Extrait du Premier chapitre Clair de lune sur le lagon de Mayotte

Extrait – I-  Clair de lune sur le lagon de Mayotte.

La tactique des passeurs pour échapper à tout contrôle consistait à « faire le mort »: moteur stoppé et tous feux éteints à l’approche des douaniers pour se fondre dans la nuit. Il fallait passer inaperçu pour ne pas se faire repérer dès que l’on croyait apercevoir la lumière d’un navire ou entendre le moindre bruit de moteur. Le petit moteur de dix chevaux, utilisé sur les kwassa-kwassa, était bien moins bruyant que les deux moteurs de cent chevaux de la vedette des douanes. Pourtant , malgré cette différence, Samy percevait le bruit de ce petit moteur bien avant que les passeurs aient pu se douter de la présence des douanes, et même bien avant l’apparition d’un petit point représentant la kwassa-kwassa sur l’écran du radar. 

Il fallait être assis à côté de Samy, dans la vedette qui fonçait à toute allure sur le lagon, avec ces deux moteurs qui déchiraient le silence de la nuit, et voir soudain Samy lever la main et indiquer d’un doigt le sens à prendre pour suivre une embarcation qu’il venait de détecter. Quelques minutes plus tard, Samy prévenait que la barque venait de s’arrêter car il n’entendait plus le bruit de son moteur. C’était alors au tour des douaniers de se fondre dans la nuit. Si la barque avait stoppé, c’est que les passeurs avaient entendu la vedette ou aperçu ses lumières. Il fallait à son tour ne plus se manifester : tout éteindre, ne plus faire de bruit et patienter en silence, en guettant la redémarrage de l’embarcation.

Les passeurs étaient très méfiants, et l’attente s’allongeait parfois indéfiniment. Quand la barque repartait, c’était souvent dans une autre direction, mais Samy ne se trompait jamais. Ce petit jeu du chat et de la souris, fait de marches arrêts successifs, ne pouvait guère durer très longtemps parce qu’aucune barque ne pouvait rivaliser avec la vedette la plus rapide de l’île. Dès que Samy détectait une kwassa-kwassa, elle ne pouvait plus leur échapper : c’était juste une question de temps.

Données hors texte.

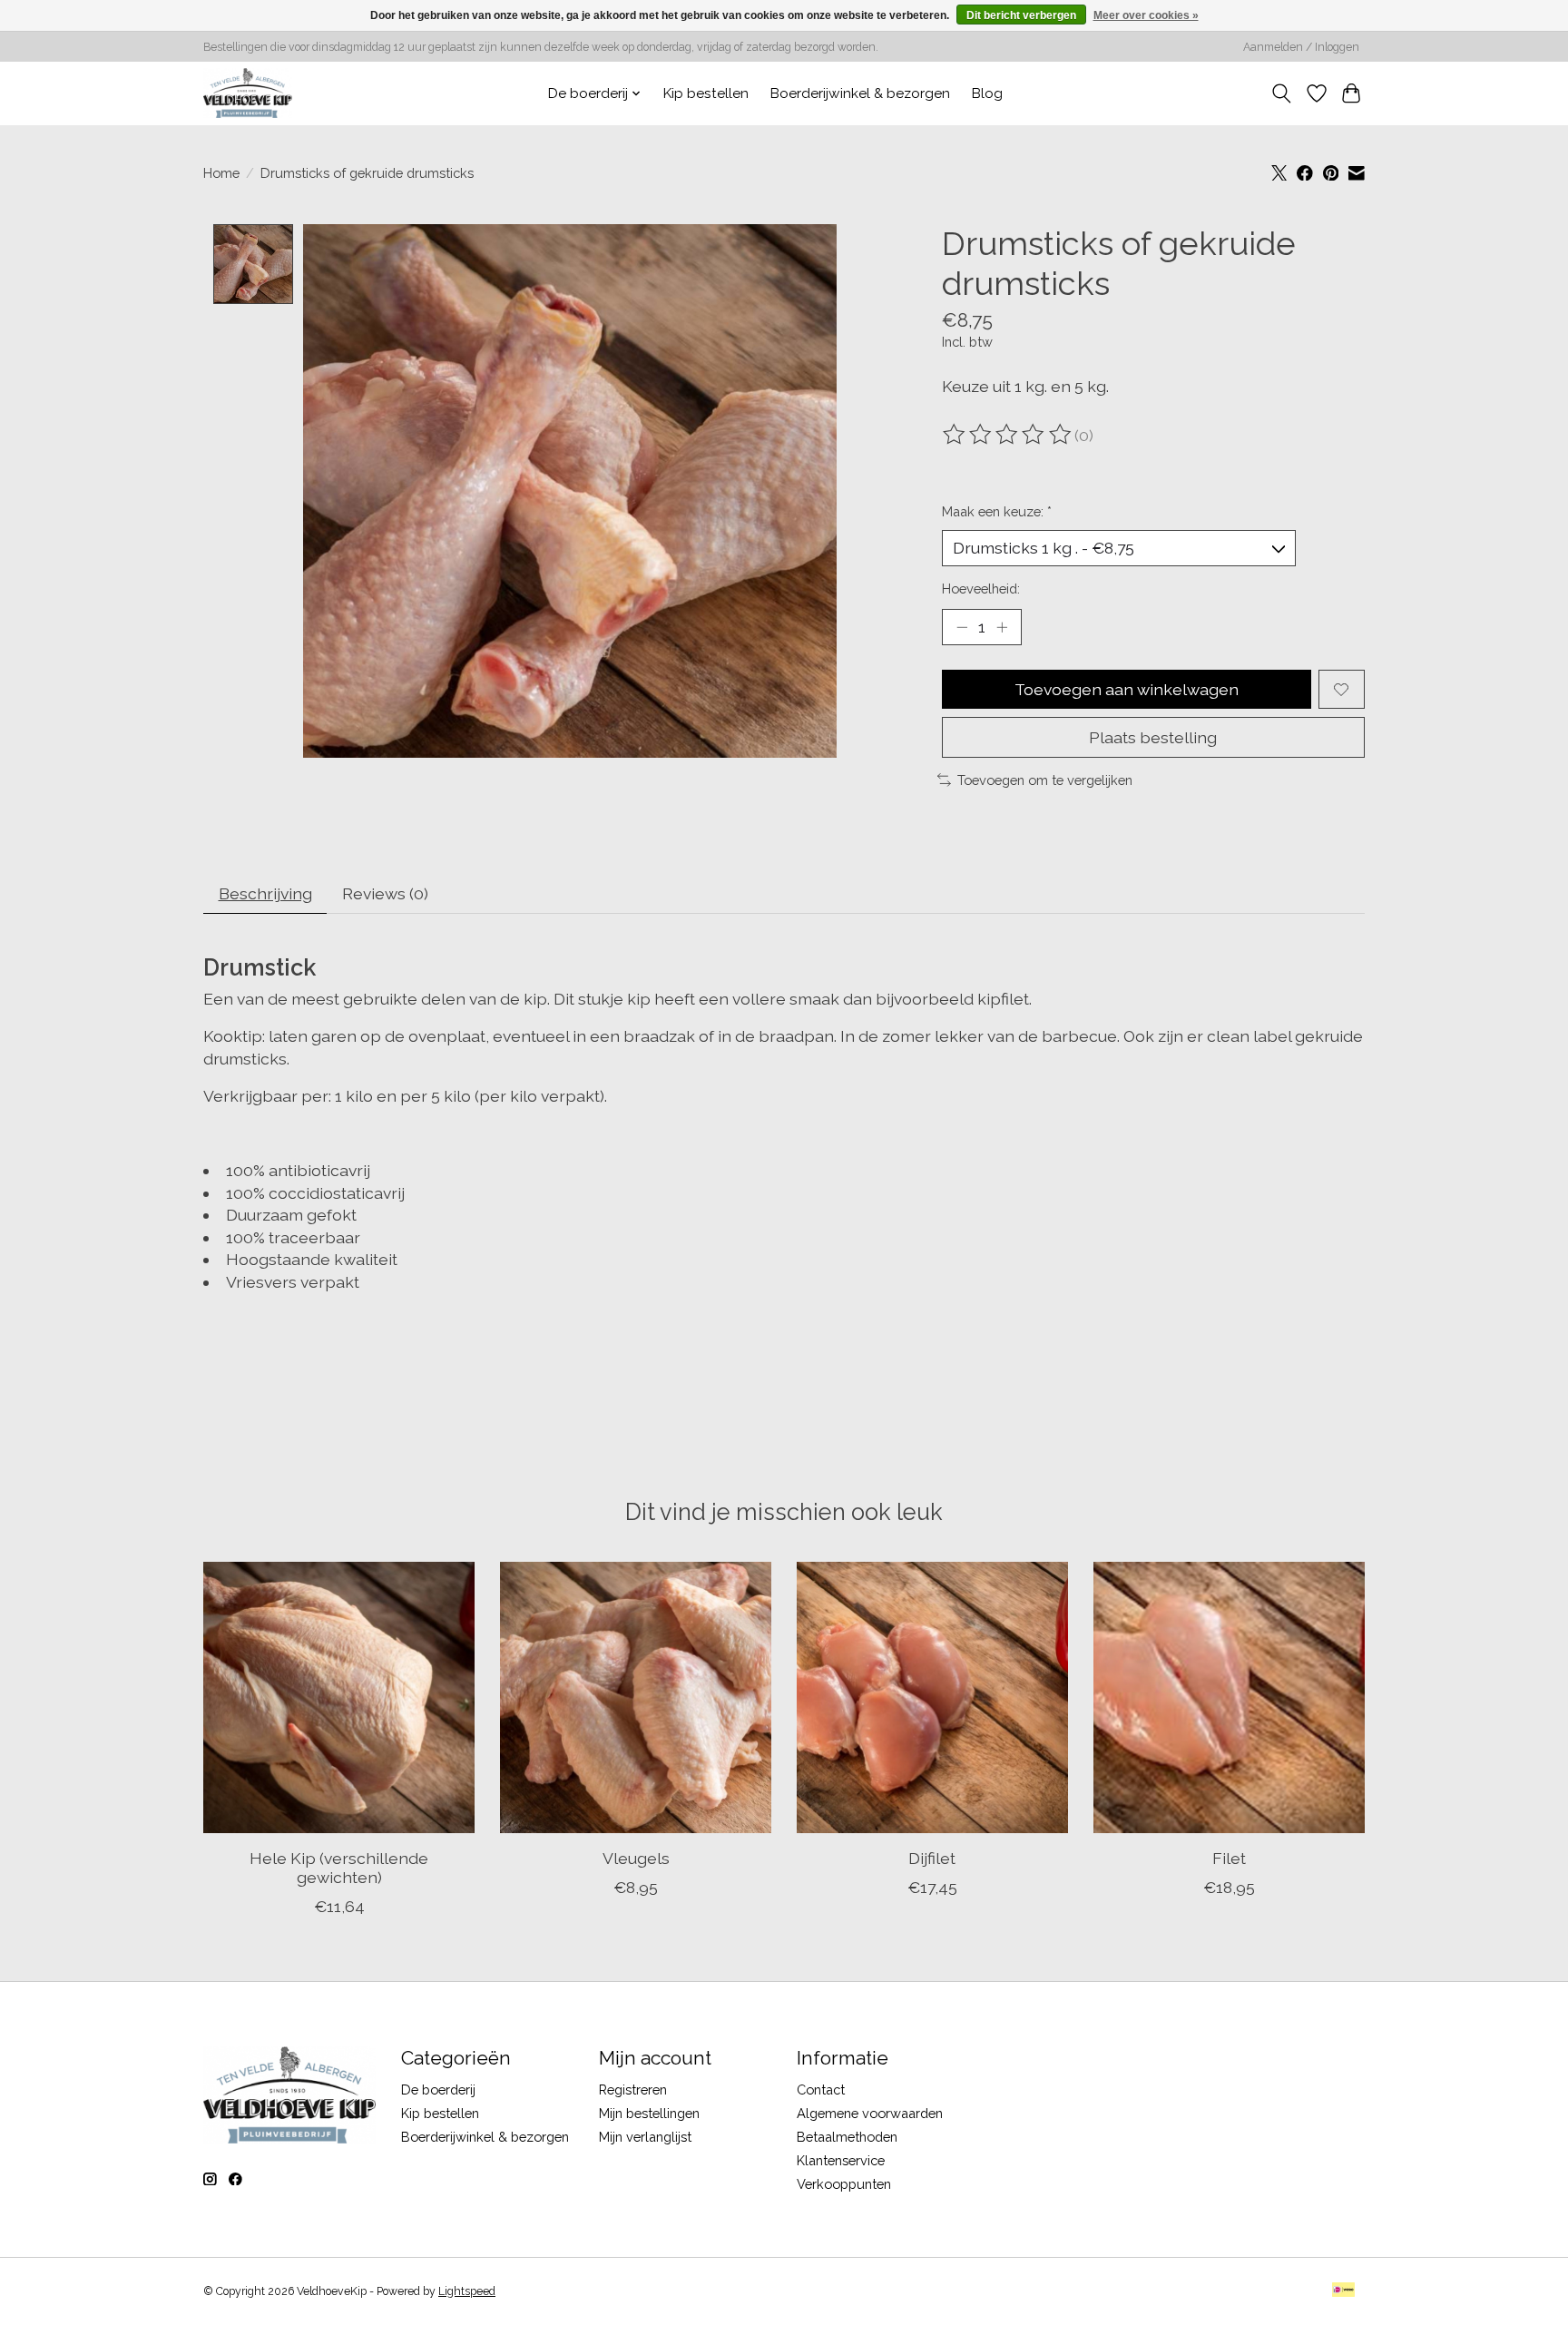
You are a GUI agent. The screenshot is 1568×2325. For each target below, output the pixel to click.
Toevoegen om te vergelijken (1044, 780)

Une autre tactique des passeurs pour éviter de se faire intercepter, consistait à se diriger sur les hauts fonds à marée basse. L’avantage des barques à fond plat est de pouvoir passer presque partout. Les passeurs savaient que les autres bateaux ne pouvaient les suivre en raison de leur tirant d’eau. Mais c’était sans compter sur Samy et Allan qui pouvaient mettre les gaz à fond et stopper net juste à temps, quand il le fallait, grâce à ce sens développé de l’odorat qui leur permettait de déceler la présence des hauts fonds à marée basse.